Among the benefits: Employees now have more time to grow their retirement plans before they need to start taking distributions. Here are three key ways in which required minimum distributions (RMDs) are changing under the new legislation.
RMD age extension
RMDs are the Internal Revenue Service's (IRS) way to ensure that retirees can't defer paying tax on the funds in their retirement accounts (e.g. traditional IRAs and 401(k) plans) indefinitely. Under the previous rule, once a retiree reached age 72, they were required to make mandatory withdrawals from their plan account each year.
Under SECURE 2.0, the age for RMDs was increased to 73 — offering employees an additional year to increase the savings in their tax-free retirement accounts and avoid a taxable distribution. Their first RMD must be taken by April 1 of the year they turn 73, and by December 31 each following year.
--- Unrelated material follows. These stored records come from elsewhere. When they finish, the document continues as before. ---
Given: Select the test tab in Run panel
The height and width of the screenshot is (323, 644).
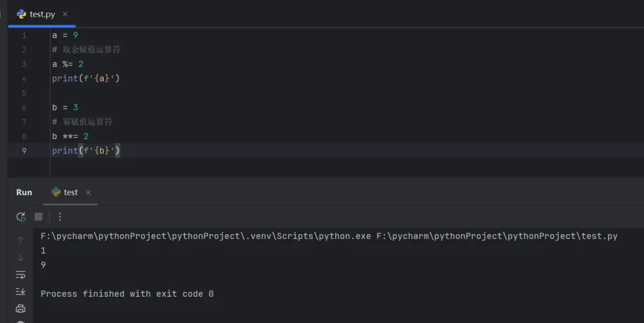Looking at the screenshot, I should coord(70,192).
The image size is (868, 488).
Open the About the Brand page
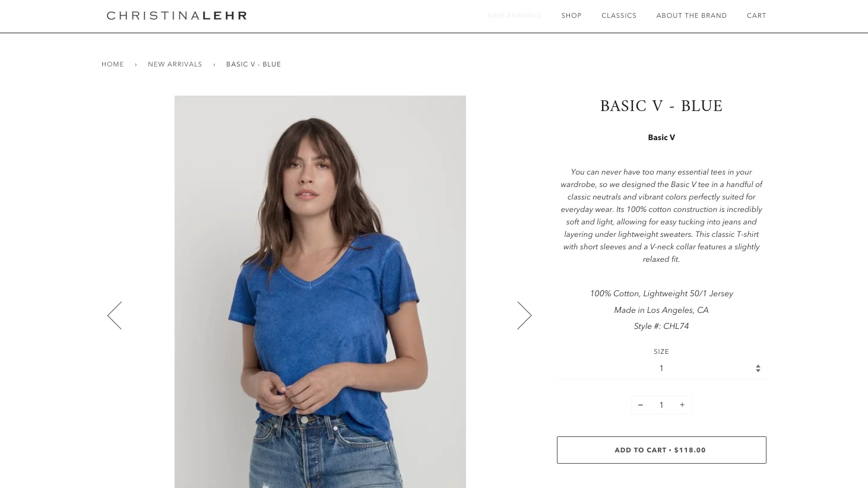(692, 15)
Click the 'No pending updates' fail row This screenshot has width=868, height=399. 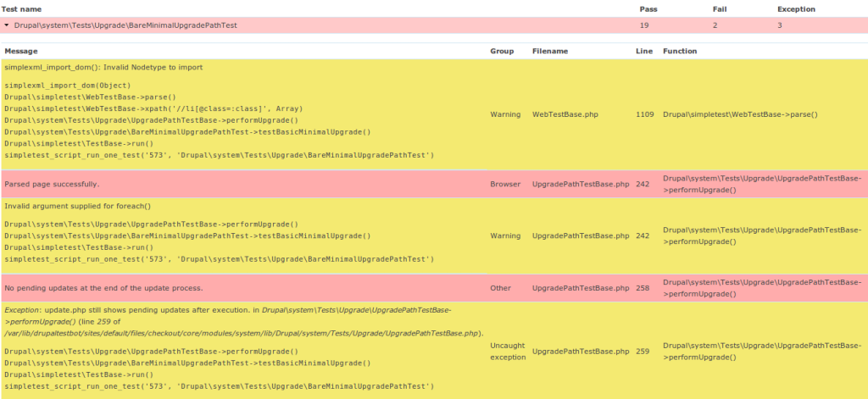coord(434,288)
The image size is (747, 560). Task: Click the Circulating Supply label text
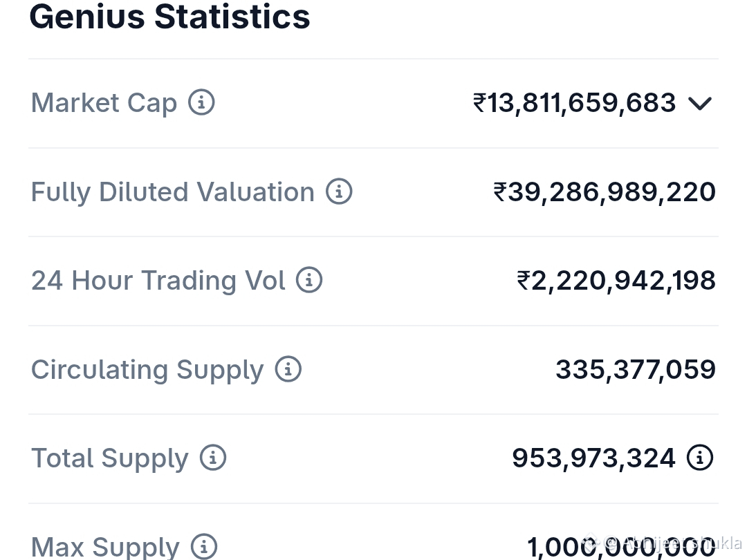point(147,369)
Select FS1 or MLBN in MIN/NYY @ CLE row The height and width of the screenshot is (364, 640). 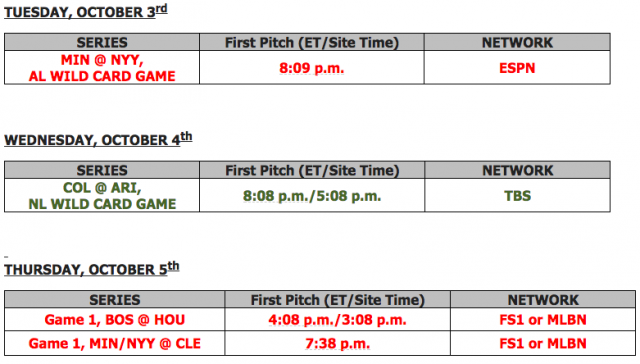click(x=543, y=343)
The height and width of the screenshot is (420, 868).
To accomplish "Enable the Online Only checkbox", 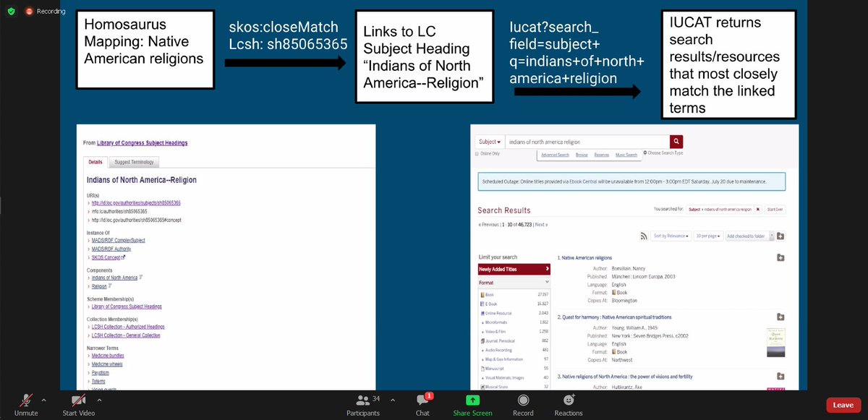I will 476,154.
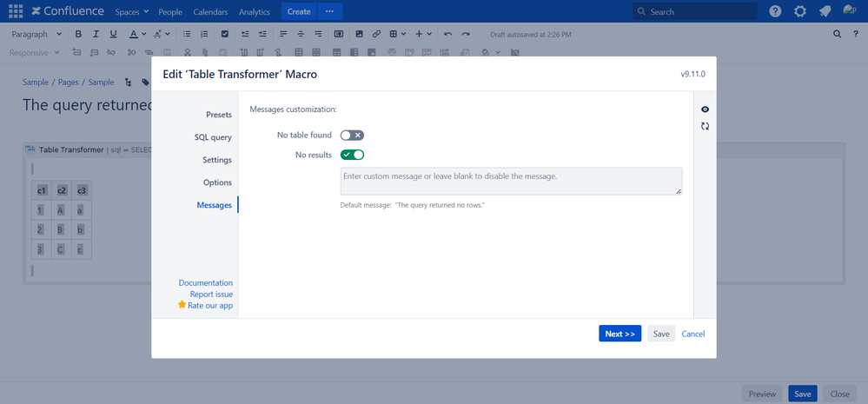This screenshot has width=868, height=404.
Task: Click the undo arrow in editor toolbar
Action: click(x=447, y=34)
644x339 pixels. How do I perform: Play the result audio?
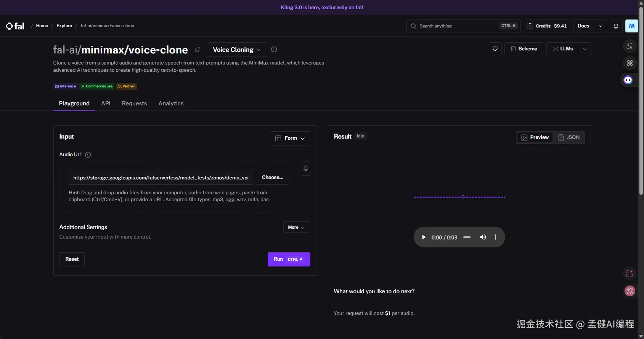tap(424, 237)
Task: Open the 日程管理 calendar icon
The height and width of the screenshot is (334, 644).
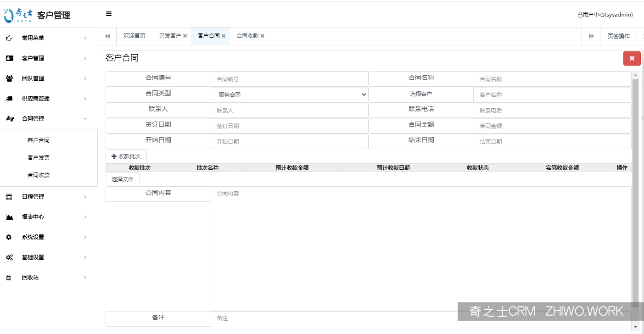Action: 9,196
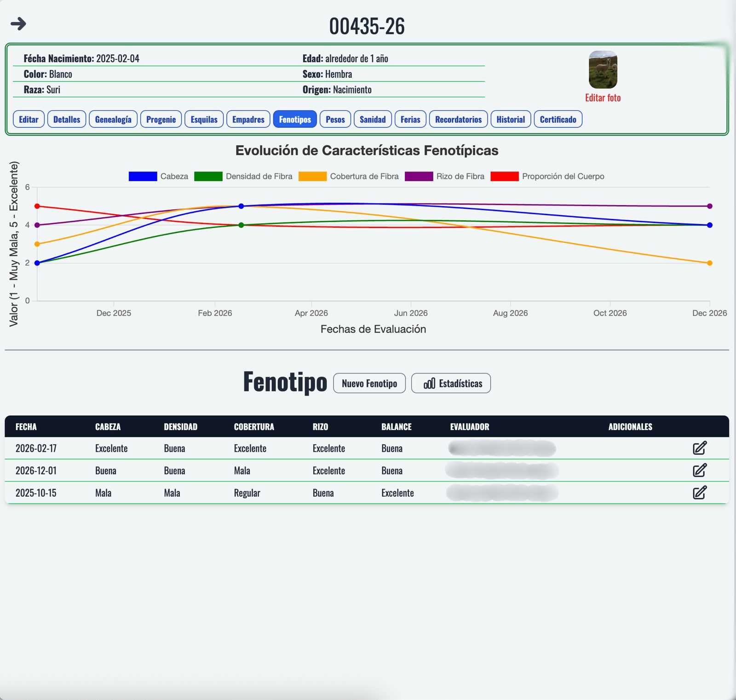This screenshot has width=736, height=700.
Task: Click the back arrow icon
Action: tap(18, 23)

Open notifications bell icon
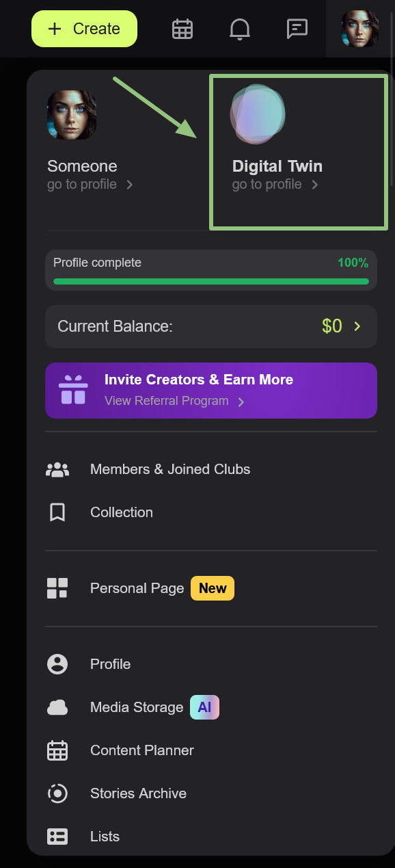tap(240, 29)
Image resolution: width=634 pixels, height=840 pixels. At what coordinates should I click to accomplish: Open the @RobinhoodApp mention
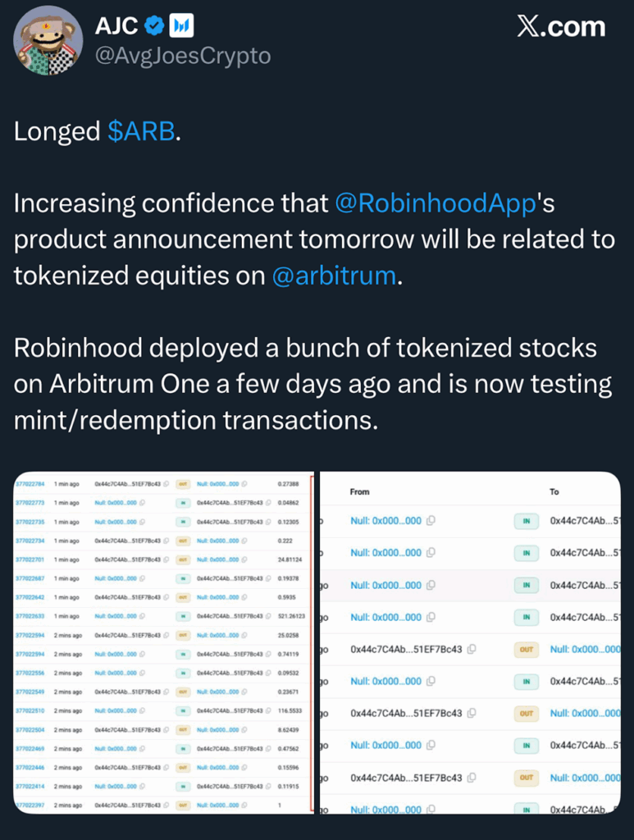tap(436, 203)
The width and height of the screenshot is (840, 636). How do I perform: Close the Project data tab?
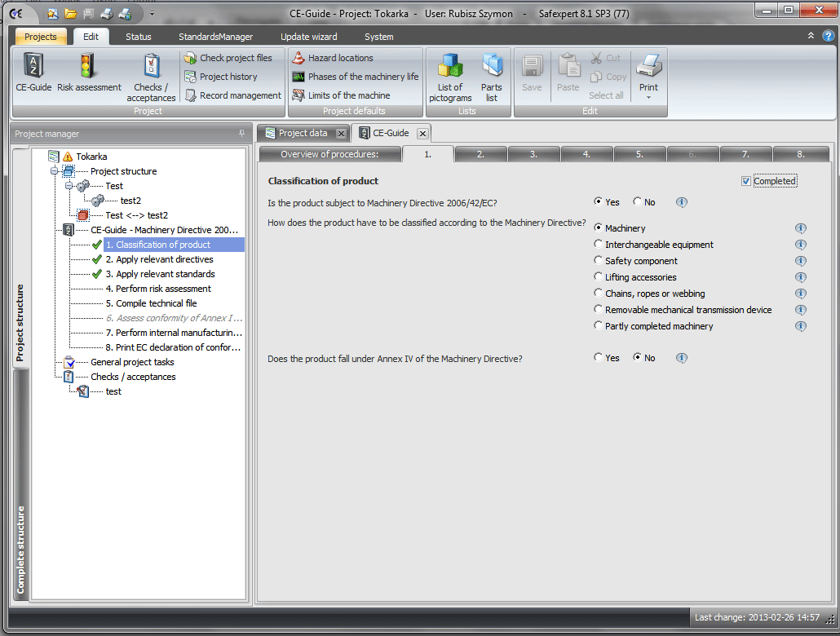pyautogui.click(x=341, y=134)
Then, starting in 2033, SECURE 2.0 again pushes the age at which RMDs must start to 75.
Under the old rules, if a retiree missed the RMD deadline, they would incur a penalty of 50% of the amount not taken on time. That penalty has been reduced in SECURE 2.0 to 25%, and in some cases, 10% if corrected within two years. The 50% was a harsh penalty for retirees and the lower penalties, especially if caught and fixed timely, are very welcome changes.
Pre-death requirement eliminated
Beginning in 2024, the pre-death requirement to take minimum distributions for Roth 401(k) accounts will be eliminated. This aligns with the treatment of RMDs for Roth IRA accounts, which don't require distributions during one's lifetime.
Getting up to speed
The SECURE 2.0 Act empowers more American workers to close the retirement savings gap. As a plan sponsor, employers should help make sure employees are up to date on the legislative changes that can benefit them down the road.
That's why ADP offers robust employee education for plan participants. From customized communications to interactive tools and resources, ADP helps you — and your employees — unlock your retirement plan's full potential. If your current plan isn't doing the same, reach out to learn more.
Get more information on this topic; launch this on-demand webinar anytime -- SECURE 2.0 Act of 2022: Changes & How It Impacts You.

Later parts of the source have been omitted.